Stated goal 1 -
In the text on querying protocol buffers, what kind of values do repeated fields come back as when referenced in a SQL statement?
Stated goal 2 -
Retype the part of the text on querying protocol buffers that runs from "Return the number of elements" up to and including "ARRAY_LENGTH(c.Orders.line_item)".
Stated goal 3 -
Write what comes next in the text on querying protocol buffers, picking up after its last sentence.

Text -
Using our example protocol buffer message, the following query returns all
protocol buffer values from the Orders column:
SELECT
c.Orders
FROM
Customers AS c;
This query returns the top-level field order_number from all protocol buffer
messages in the Orders column using the dot operator:
SELECT
c.Orders.order_number
FROM
Customers AS c;
Query nested paths
You can write a query to return a nested field of a protocol buffer message.
In the previous example, the Order protocol buffer contains another protocol
buffer message, Address, in the shipping_address field. You can create a
query that returns all orders that have a shipping address in the United States:
SELECT
c.Orders.order_number,
c.Orders.shipping_address
FROM
Customers AS c
WHERE
c.Orders.shipping_address.country = "United States";
Return repeated fields
A protocol buffer message can contain repeated fields. When referenced in a
SQL statement, the repeated fields return as ARRAY values. For example, our
protocol buffer message contains a repeated field, line_item.
The following query returns a set of ARRAYs containing the line items,
each holding all the line items for one order:
SELECT
c.Orders.line_item
FROM
Customers AS c;
For more information about arrays, see Work with arrays.
For more information about default field values, see Default values and
NULLs.
Return the number of elements in an array
You can return the number of values in a repeated fields in a protocol buffer
using the ARRAY_LENGTH function.
SELECT
c.Orders.order_number,
ARRAY_LENGTH(c.Orders.line_item)
FROM
Customers AS c;
Query map fields
You can query protocol buffer map fields with the protocol buffer subscript operator.
In the following example, the subscript operator returns the value when the key is present.
message Item {
map<string, int64> purchased = 1;
}
SELECT
m.purchased[KEY('A')] AS map_value
FROM
(SELECT AS VALUE CAST("purchased { key: 'A' value: 2 }" AS Item)) AS m;
/*-----------+
| map_value |
+-----------+
| 2 |
+-----------*/
Protocol buffer maps are
implemented as repeated fields. You can
query protocol buffer map fields by querying the underlying repeated field.

Dataset -
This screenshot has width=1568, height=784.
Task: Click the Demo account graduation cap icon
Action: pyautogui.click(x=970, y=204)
* * *
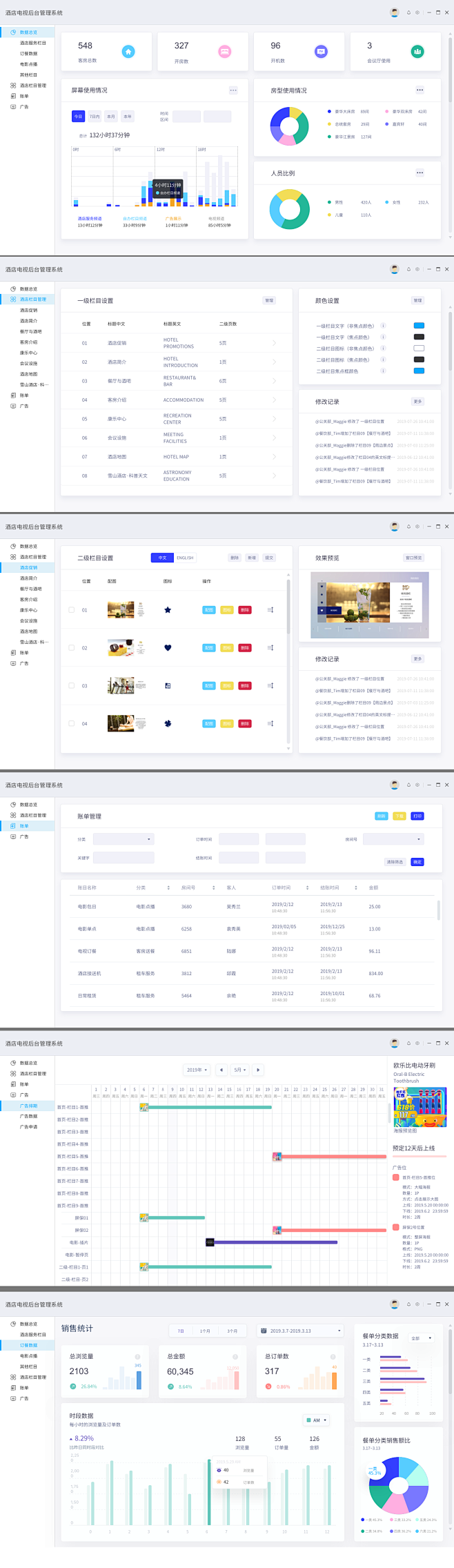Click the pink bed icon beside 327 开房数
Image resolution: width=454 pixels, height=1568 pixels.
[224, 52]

Right answer 1 -
ARRAY values

Right answer 2 -
Return the number of elements in an array
You can return the number of values in a repeated fields in a protocol buffer
using the ARRAY_LENGTH function.
SELECT
c.Orders.order_number,
ARRAY_LENGTH(c.Orders.line_item)

Right answer 3 -
In the following example, the underlying repeated field has key and value
fields that can be queried.
SELECT
C.Orders.order_number
FROM
Customers AS C
WHERE
EXISTS(
SELECT
*
FROM
C.Orders.Labels AS label
WHERE
label.key = 'color' AND label.value = 'red'
);
Extensions
[extensions][protocol-extensions]
can be queried from PROTO values.
Top-level extensions
If your PROTO value contains extensions, you can query those fields using the
following syntax:
<identifier_of_proto_value>.(<package_of_extension>.<path_expression_to_extension_field>)
For example, consider this proto definition:
package some.package;
message Foo {
optional int32 x = 1;
extensions 100 to 130;
}
message Point {
optional int32 x = 1;
optional int32 y = 2;
}
extend Foo {
optional int32 bar = 126;
optional Point point = 127;
}
The following sections use this proto definition in a Table, Test, which
contains a field, foo_field of type Foo.
A query that returns the value of the bar extension field would resemble the
following:
SELECT
foo_field.(some.package.bar)
FROM
Test;
These types of extensions are often referred to as top-level extensions.
If you want your statement to return a specific value from a top-level extension, you would modify it as follows:
SELECT
foo_field.(some.package.point).y
FROM
Test;
You can refine your statement to look for a specific value of a top-level extension as well.
SELECT
foo_field.(some.package.bar)
FROM
Test
WHERE
foo_field.(some.package.bar) = 5;
You can also use backticks to escape the components in the extension path name to avoid collisions with reserved keywords. However, you must use backticks around individual components, not around multiple components or the entire path.
Correct example:
SELECT
foo_field.(`some`.`package`.`bar`).value = 5
FROM
Test;
Incorrect examples:
SELECT
foo_field.(`some.package`.`bar`).value = 5
FROM
Test;
SELECT
foo_field.(`some.package.bar`).value = 5
FROM
Test;
Nested extensions
Nested extensions are also supported. These are protocol buffer extensions that are declared within the scope of some other protocol message. For example:
package some.package;
message Baz {
extend Foo {
optional Baz foo_ext = 127;
}
optional int32 a = 1;
optional int32 b = 2;
...
}
To construct queries for nested extensions, you use the same parenthetical syntax as described in the previous section. To reference a nested extension, in addition to specifying the package name, you must also specify the name of the message where the extension is declared. For example:
SELECT
foo_field.(some.package.Baz.foo_ext)
FROM
Test;
You can reference a specific field in a nested extension using the same syntax described in the previous section. For example:
SELECT
foo_field.(some.package.Baz.foo_ext).a
FROM
Test;
Unnest repeated fields and extensions
You can use a correlated join to unnest
standard repeated fields or repeated extension fields and return a table with
one row for each instance of the field. A standard repeated field doesn't
require an explicit UNNEST, but a repeated extension field does.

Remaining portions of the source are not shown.